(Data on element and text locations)
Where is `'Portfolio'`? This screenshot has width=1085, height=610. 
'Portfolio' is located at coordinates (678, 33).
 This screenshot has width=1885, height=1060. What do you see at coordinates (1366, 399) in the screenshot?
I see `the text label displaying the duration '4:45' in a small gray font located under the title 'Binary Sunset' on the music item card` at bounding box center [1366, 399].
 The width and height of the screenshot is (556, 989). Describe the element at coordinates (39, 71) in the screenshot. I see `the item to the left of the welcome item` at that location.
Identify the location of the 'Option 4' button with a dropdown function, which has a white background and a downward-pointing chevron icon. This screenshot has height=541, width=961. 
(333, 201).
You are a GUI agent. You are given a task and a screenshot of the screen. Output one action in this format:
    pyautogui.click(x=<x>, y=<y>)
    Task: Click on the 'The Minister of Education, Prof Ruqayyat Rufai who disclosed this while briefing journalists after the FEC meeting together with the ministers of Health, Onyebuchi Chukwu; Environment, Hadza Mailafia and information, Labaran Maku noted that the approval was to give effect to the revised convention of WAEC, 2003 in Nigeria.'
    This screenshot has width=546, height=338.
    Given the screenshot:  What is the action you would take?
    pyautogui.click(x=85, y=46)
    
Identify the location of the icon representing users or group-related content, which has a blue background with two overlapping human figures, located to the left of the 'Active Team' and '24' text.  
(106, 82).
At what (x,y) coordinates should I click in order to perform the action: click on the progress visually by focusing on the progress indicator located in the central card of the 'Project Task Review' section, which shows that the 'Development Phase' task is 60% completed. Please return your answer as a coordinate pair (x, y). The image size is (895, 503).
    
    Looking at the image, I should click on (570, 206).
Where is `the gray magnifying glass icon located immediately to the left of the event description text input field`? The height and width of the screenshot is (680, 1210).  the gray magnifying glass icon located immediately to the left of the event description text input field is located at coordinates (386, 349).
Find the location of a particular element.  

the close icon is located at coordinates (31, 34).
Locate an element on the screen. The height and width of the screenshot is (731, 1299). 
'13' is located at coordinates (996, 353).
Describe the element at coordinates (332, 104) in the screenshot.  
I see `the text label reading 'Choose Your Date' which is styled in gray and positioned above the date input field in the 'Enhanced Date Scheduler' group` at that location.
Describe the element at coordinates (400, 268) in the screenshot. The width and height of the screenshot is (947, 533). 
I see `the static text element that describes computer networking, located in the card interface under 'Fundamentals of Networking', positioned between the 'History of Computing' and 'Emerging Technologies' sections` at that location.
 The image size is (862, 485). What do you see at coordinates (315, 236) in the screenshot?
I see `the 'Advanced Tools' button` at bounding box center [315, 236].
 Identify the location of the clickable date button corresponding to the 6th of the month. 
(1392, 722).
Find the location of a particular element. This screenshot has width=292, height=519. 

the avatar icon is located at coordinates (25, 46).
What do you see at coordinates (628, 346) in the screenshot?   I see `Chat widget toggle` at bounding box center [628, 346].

— WHAT YOU ARE ASKED TO DO —
Can you copy the data above word for word, starting at the line that contains "Describe the element at coordinates (332, 104)" and ending at the final line of the data, with both of those lines included?

— SOLVED EXERCISE —
Describe the element at coordinates (332, 104) in the screenshot.  
I see `the text label reading 'Choose Your Date' which is styled in gray and positioned above the date input field in the 'Enhanced Date Scheduler' group` at that location.
Describe the element at coordinates (400, 268) in the screenshot. The width and height of the screenshot is (947, 533). 
I see `the static text element that describes computer networking, located in the card interface under 'Fundamentals of Networking', positioned between the 'History of Computing' and 'Emerging Technologies' sections` at that location.
 The image size is (862, 485). What do you see at coordinates (315, 236) in the screenshot?
I see `the 'Advanced Tools' button` at bounding box center [315, 236].
 Identify the location of the clickable date button corresponding to the 6th of the month. 
(1392, 722).
Find the location of a particular element. This screenshot has width=292, height=519. 

the avatar icon is located at coordinates (25, 46).
What do you see at coordinates (628, 346) in the screenshot?   I see `Chat widget toggle` at bounding box center [628, 346].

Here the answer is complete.